It's SSL certificate replacement time, and while I could, for my Windows servers, do this the tedious way (Certificates mmc, import manually), I'm looking for something I can automate via some PowerShell scripting.
I know about Import-PfxCertificate, and to import a .pfx I'd do something like:
$pwd = ConvertTo-SecureString -String "PrivateKeyPasswordGoesHere" -AsPlainText -Force
Import-PfxCertificate -Password $pwd -FilePath "\\path\to\pfxfile\pfxfile.pfx" -CertStoreLocation Cert:\LocalMachine\My -Exportable # optional if i want the private key to be exportable
This is all well and good, but unlike the manual tedious way it only brings in the entity certificate itself; it doesn't bring in any other certificates in the full chain (root, intermediates, etc).

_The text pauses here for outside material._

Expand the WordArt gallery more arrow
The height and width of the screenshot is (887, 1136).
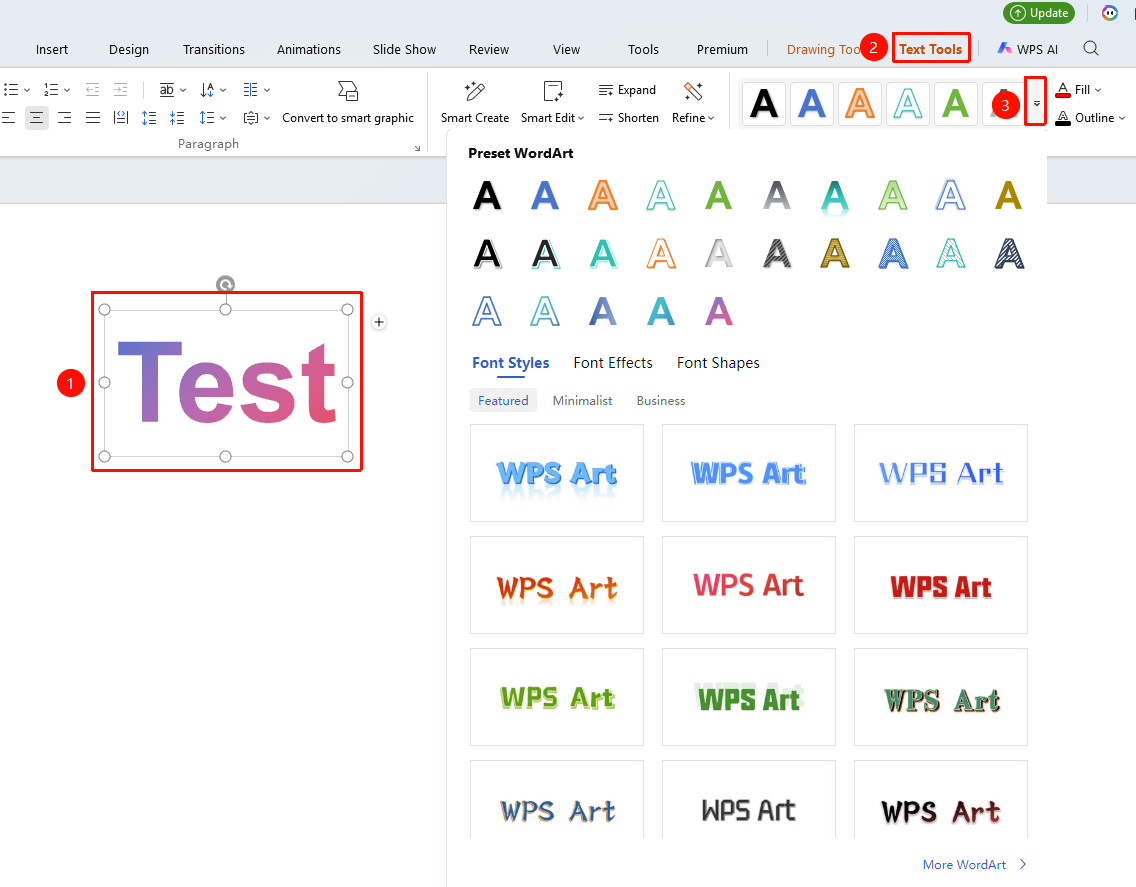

It looks as if I may be able to do something with Get-PfxData, which "extracts the content of a Personal Information Exchange (PFX) file into a structure that contains the end entity certificate, any intermediate and root certificates", but Import-Certificate has a mandatory FilePath parameter, so I can't pipe the output of Get-PfxData to it.
I've used Get-PfxData to verify that the PFX does indeed contain the full chain.
I've also tried the following approach:
- Import manually to the Certificates mmc.
- Use Export-PfxCertificate to export the full chain (which one must assume does so in a format that's consumable by Import-PfxCertificate).
- Use Import-PfxCertificate to import the exported certificate.
But again, Import-PfxCertificate does not bring in the full chain.
Any other options for cracking this nut?
Best Answer
If the full certificates chain is part of the PFX file,
Import-PfxCertificatewill import all related certificates as well and place them into the appropriate folder.There is nothing else you need to do.